Most people who complain about these matters advocate the abolition of state governments. But that would be almost impossible constitutionally and would result in excessive centralisation or put significant administration in the hands of a chaotic system of local government. The answer is to create more states.
This can be achieved by a referendum within the states that would lose territory to the new state. For example the Hunter Valley and northern NSW could become a new state, and the ACT could take in the southern highlands to form another State, leaving Sydney with much less hinterland to worry about, by a vote of only the people in NSW. Any state needs to include at least five federal electorates.
An Australia with, something like, 12 to 15 states sounds terribly radical in these conservative and fearful times, but less than 40 years ago people were deeply concerned about the ACT getting its own parliament instead of being run by the Commonwealth.
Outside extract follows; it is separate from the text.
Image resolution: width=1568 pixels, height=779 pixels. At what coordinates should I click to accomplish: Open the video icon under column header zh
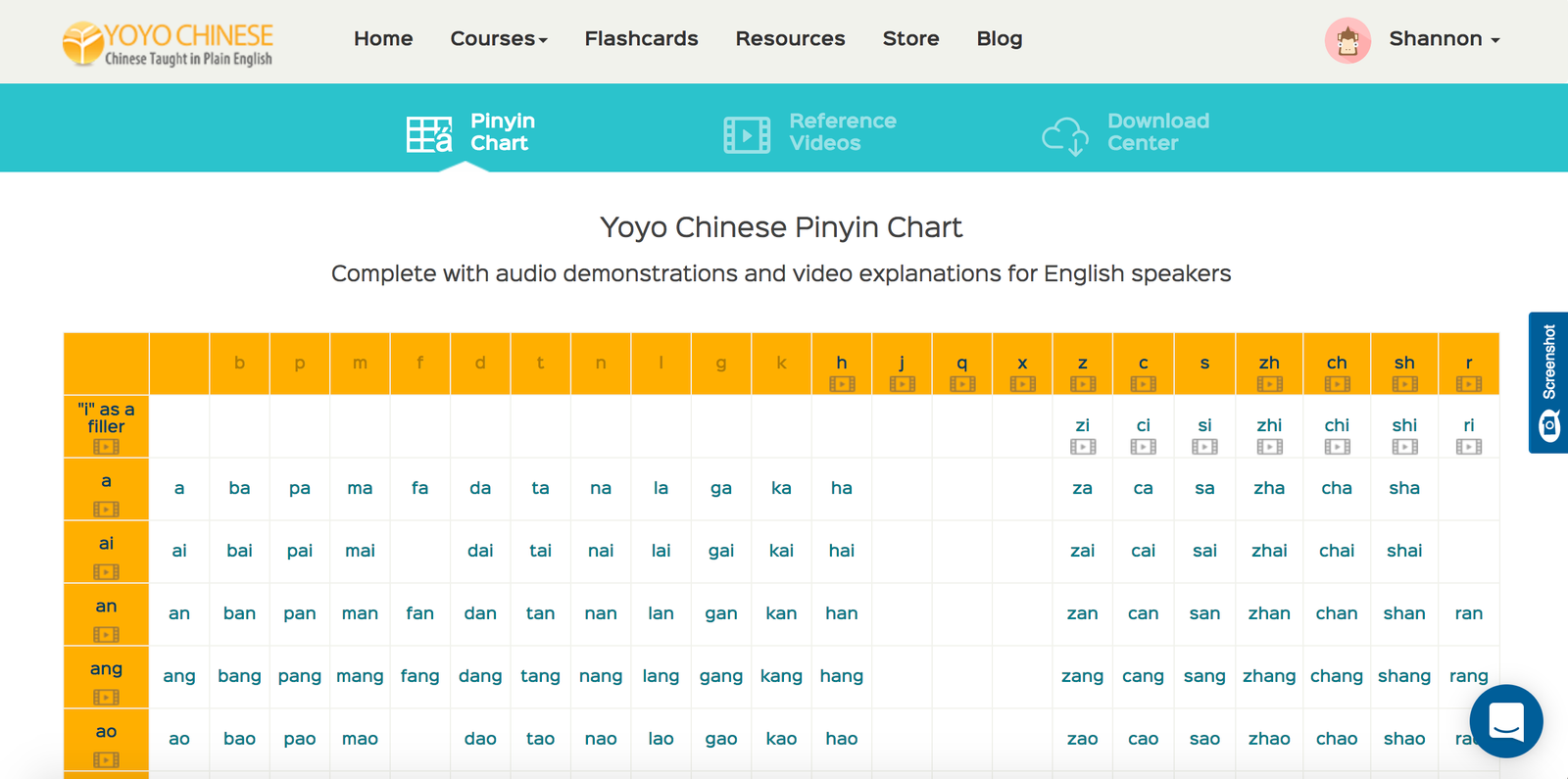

In 1901, when the Commonwealth was founded and the six states established, there were about 1.35 million people in NSW, half a million in Queensland and well under 200,000 in Tasmania and in Western Australia. The total European population of Australia then was about half the current population of Sydney.
Fifteen state parliaments, each with one chamber of 30 members, (for a total well below the current number of state MPs) would be cheaper, much more efficient, more locally relevant and answerable, and more encouraging of citizen engagement than the current structure. Each state would have six federal senators.
And each state would have the incentive and the power to reform local government within its boundaries. Mayors, who are generally paid for that role, could automatically sit in the state parliament along with members elected in the normal manner. The fact that the Independent Clover Moore is the Mayor of Sydney and sits in the NSW State Parliament (and has been re-elected to Parliament as mayor) proves that this is possible.
More than a century ago the people of Australia made the effort to update their political institutional structure. They created a national parliament where none had previously existed and converted six British colonies into Australian states. Compared to that effort the formation of a few more states should be easy. But at that time the nation’s leaders were driving change. Now our political leaders are the most conservative and reactionary element of our community. When real change comes it will be like the breaking of a drought.